I do not know how to reconcile this problem. My suggestion, however, is not to ignore this problem. It seems like the religion of the future will need to be some combination of Star Wars and Hinduism.

The Star Wars element is required in order for us to understand that our goal to populate the universe with life. We must expand to other planets so that we can create life on other planets. We must explore other planets and learn to co-exist with other lifeforms so that together we can increase the entropy production of the universe.

We need the Hindu element in order to understand that universes, life and our notions of gods (even Brahman itself) come and go just like a lotus flower dies and comes back again each year. At equilibrium, there is no male and female. There is no good and evil once we reach equilibrium because all forms and structures dissolve away. But perhaps, the universe will start over again. Perhaps, there are multiple universes. Perhaps, metaphorically, the sleeping Brahman will awake again on a new lotus flower and open his eyes.

What we need is a new Luke Skywalker in the form of Bill Gates and Chuck Bartowski (from the TV show Chuck.) We need a new Leia Organa Solo in the form of Meg Whitman and The Bride (Uma Thurman in Kill Bill). Our heroes are action figures like Chuck or The Bride. But we also need business heroes: we need heroes that build businesses like Bill Gates and Meg Whitman in our TV shows and movies.
We all need to fight, but the question is what are we fighting for. To defeat the Galactic Empire, to revenge an assassination attempt, to defeat crime organizations and protect the US government???
No, what we are fighting for is the capability of growing life on other planets so that the entropy of the universe increases even faster, so that life expands. So that life evolves even more. So that life becomes more complex, more dynamic, and more self-aware. More feedback, more mirrors back on itself, higher levels of consciousness, and larger societies on more planets with more entropy production.

Business, nations, family are routes to speed up the production of entropy, but there is no ultimate right business, nation or family. There is no one right meme.

**SUPPLIED DATA:**

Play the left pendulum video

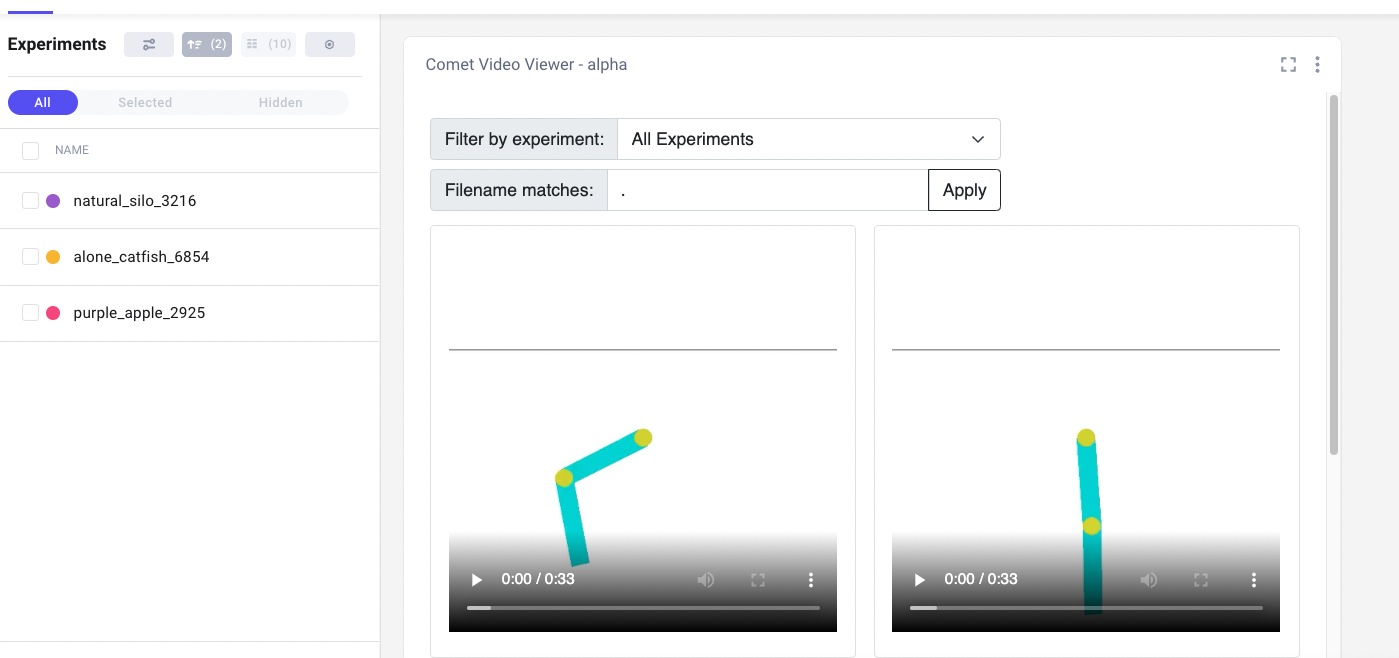click(x=476, y=580)
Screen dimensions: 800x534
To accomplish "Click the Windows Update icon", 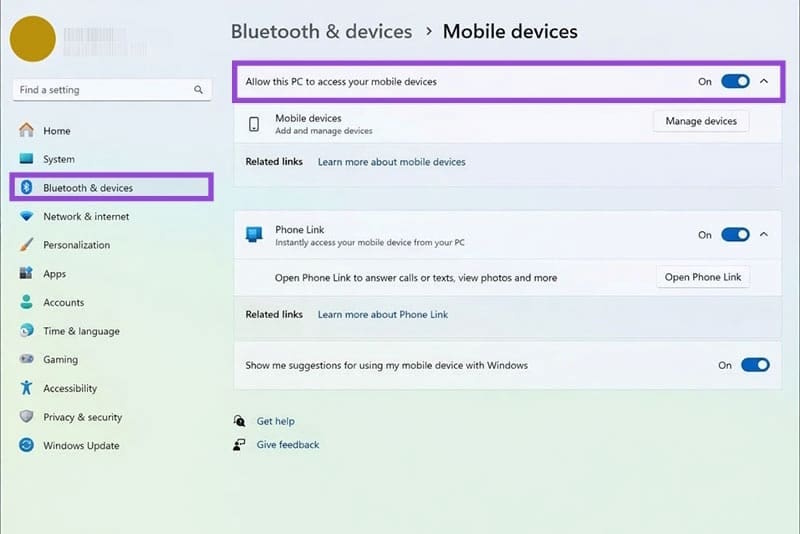I will tap(26, 446).
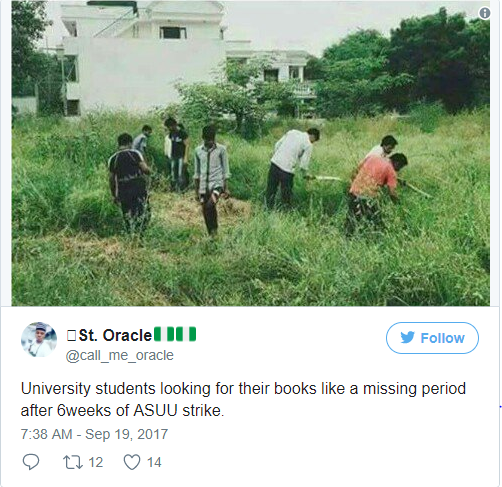Click the info icon on the photo

(484, 13)
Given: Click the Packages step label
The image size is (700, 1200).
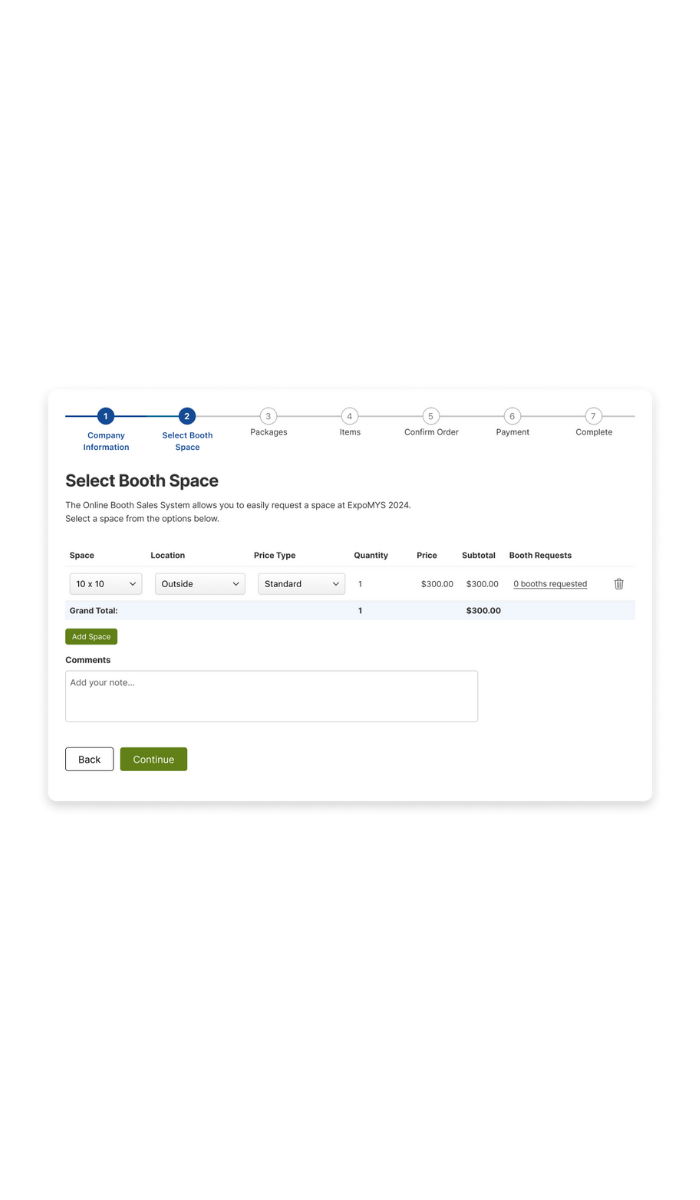Looking at the screenshot, I should [x=268, y=432].

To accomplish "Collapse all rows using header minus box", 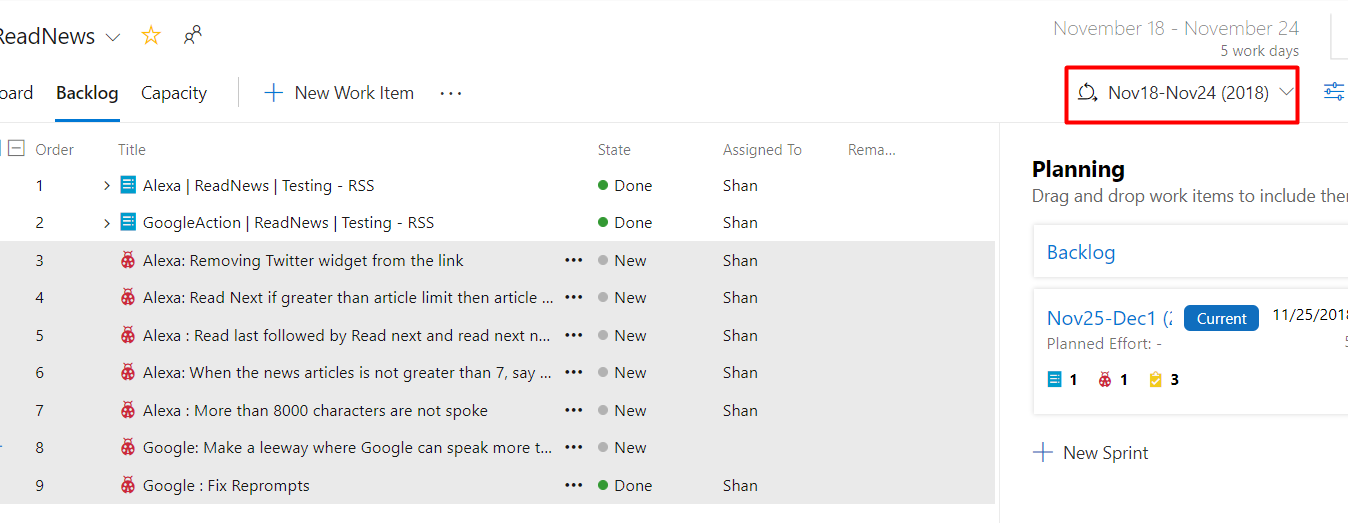I will [16, 149].
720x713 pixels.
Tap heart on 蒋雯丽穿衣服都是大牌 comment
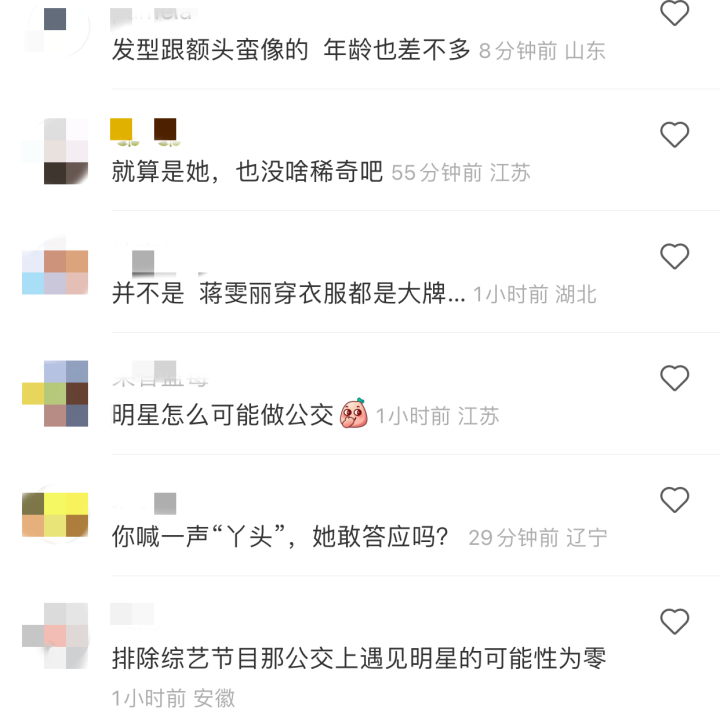coord(674,256)
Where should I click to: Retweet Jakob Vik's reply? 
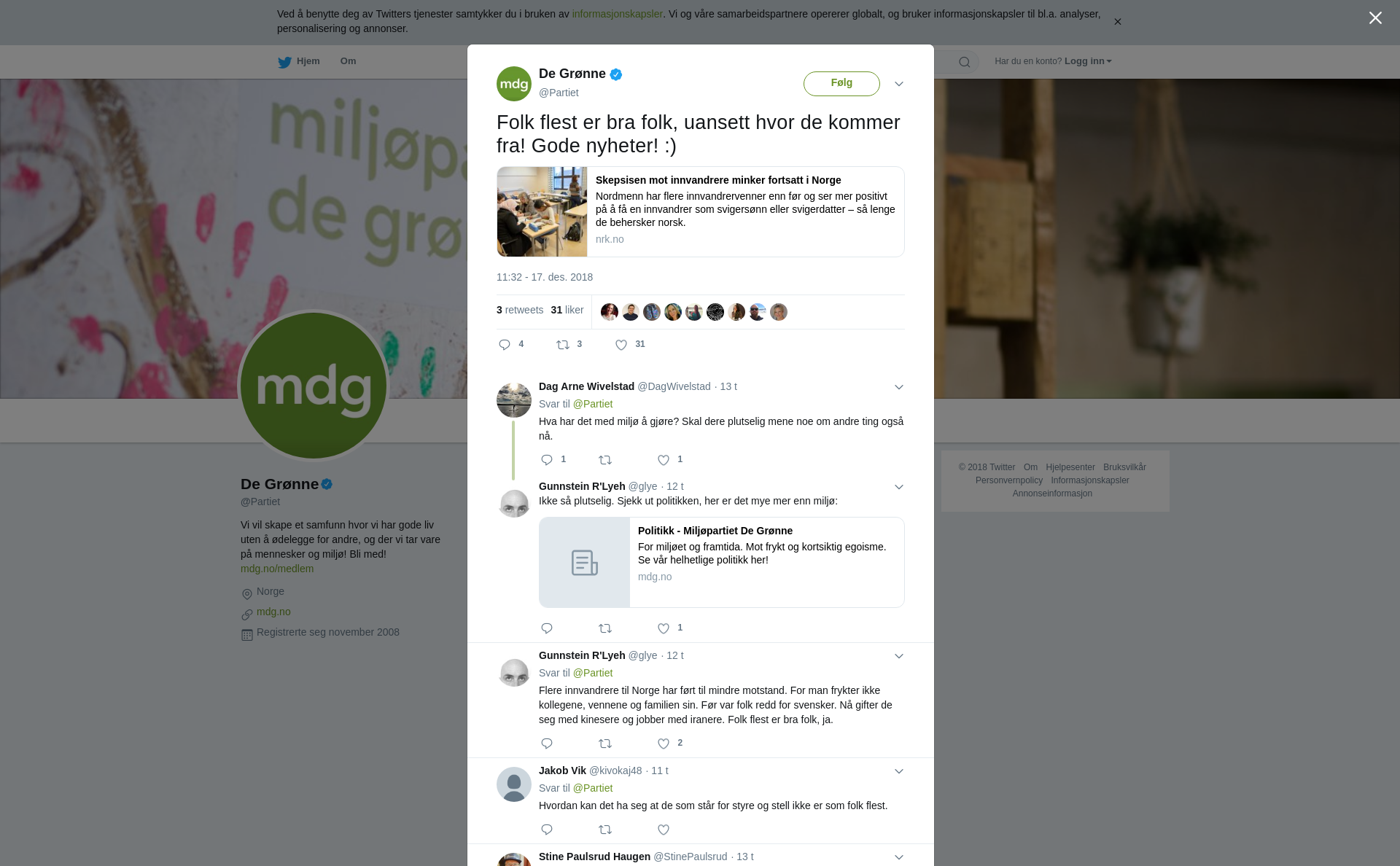click(605, 830)
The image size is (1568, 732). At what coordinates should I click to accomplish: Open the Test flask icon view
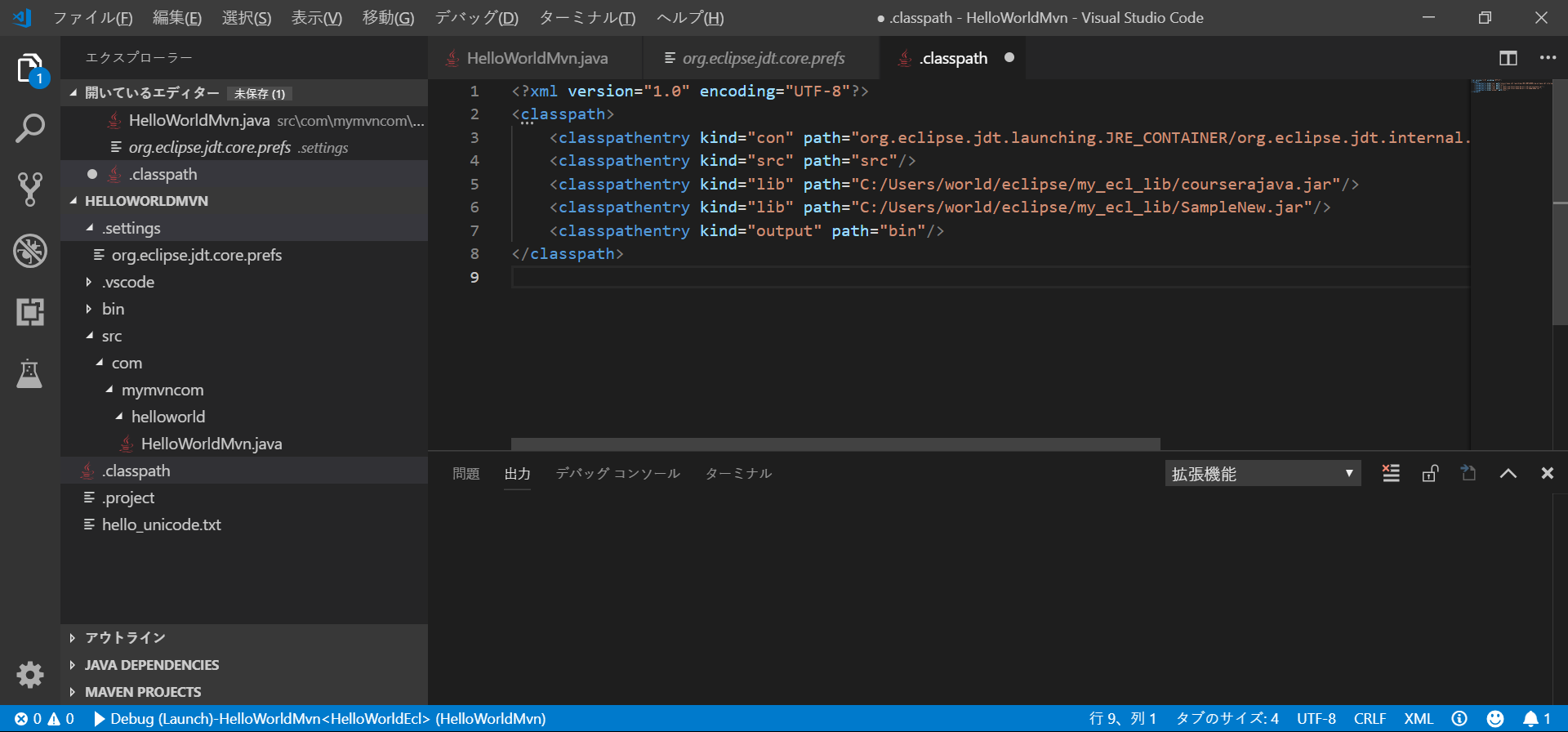point(30,373)
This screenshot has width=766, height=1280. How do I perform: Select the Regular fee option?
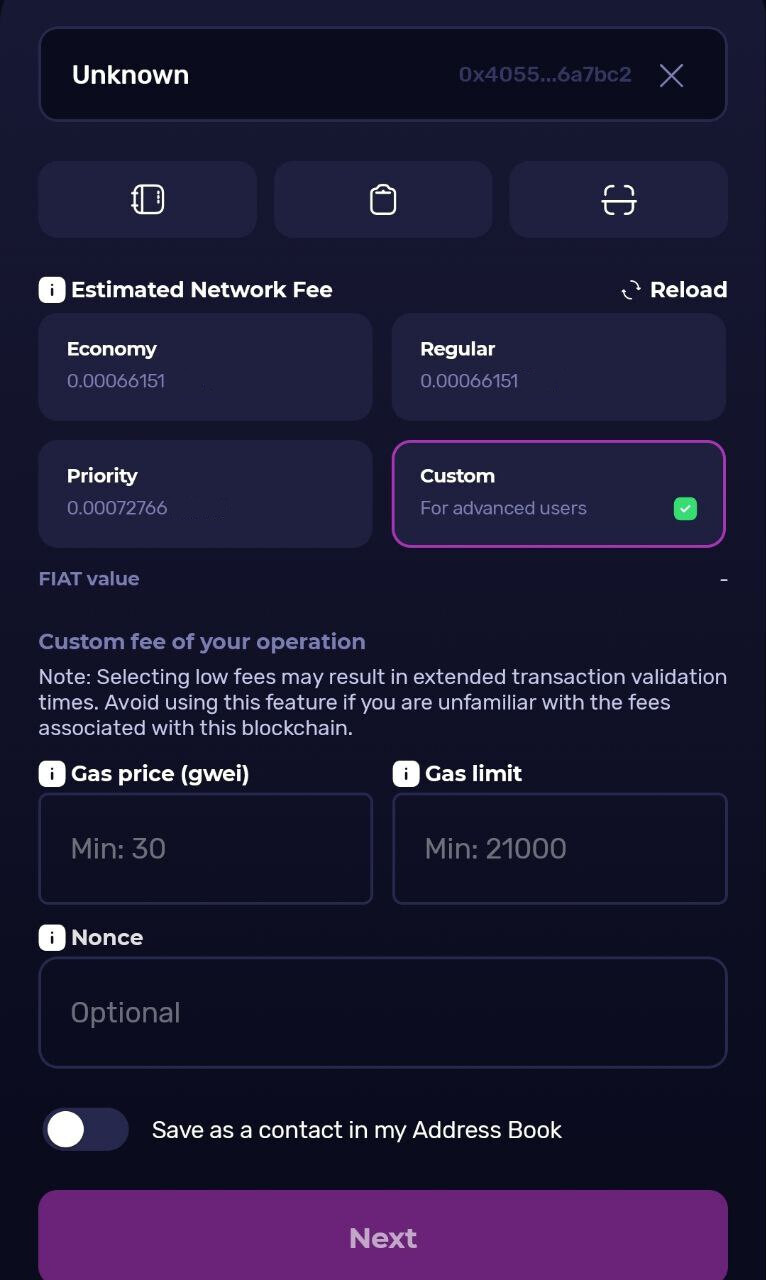click(558, 366)
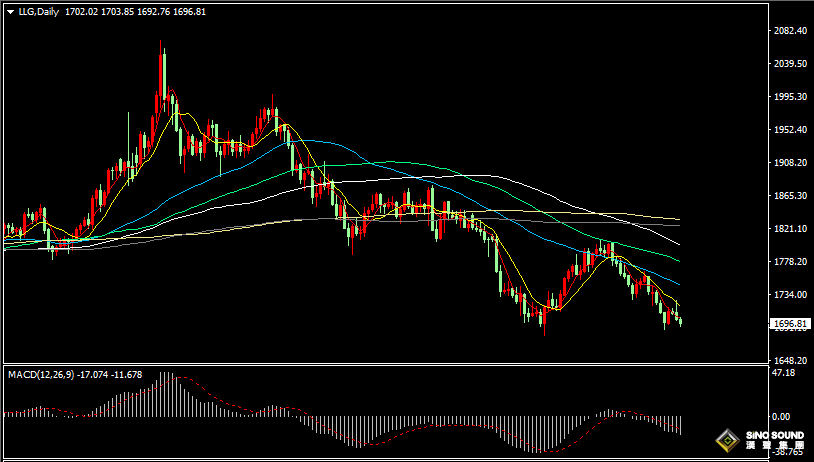This screenshot has width=814, height=462.
Task: Click the 1821.10 price scale label
Action: pos(791,228)
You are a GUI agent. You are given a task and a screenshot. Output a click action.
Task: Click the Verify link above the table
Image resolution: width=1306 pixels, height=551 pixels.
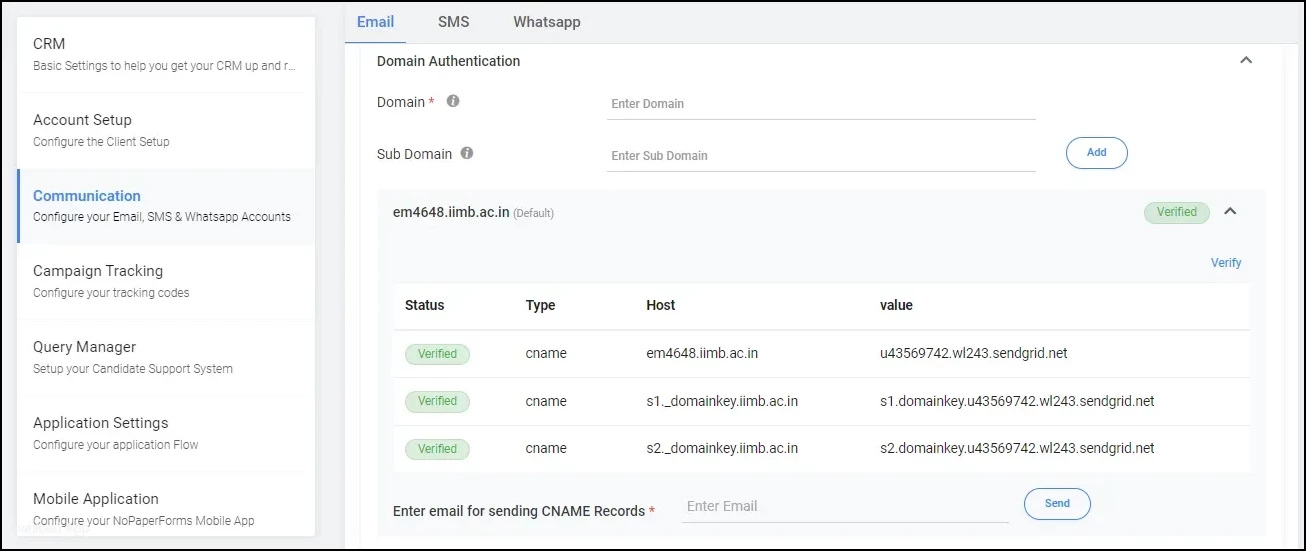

**YOUR GOAL:** Copy the passage on the religion of the future from "What we need" to "shows and movies.", changing every "heroes" to "champions".

**ANSWER FOR THIS EXERCISE:**
What we need is a new Luke Skywalker in the form of Bill Gates and Chuck Bartowski (from the TV show Chuck.) We need a new Leia Organa Solo in the form of Meg Whitman and The Bride (Uma Thurman in Kill Bill). Our champions are action figures like Chuck or The Bride. But we also need business champions: we need champions that build businesses like Bill Gates and Meg Whitman in our TV shows and movies.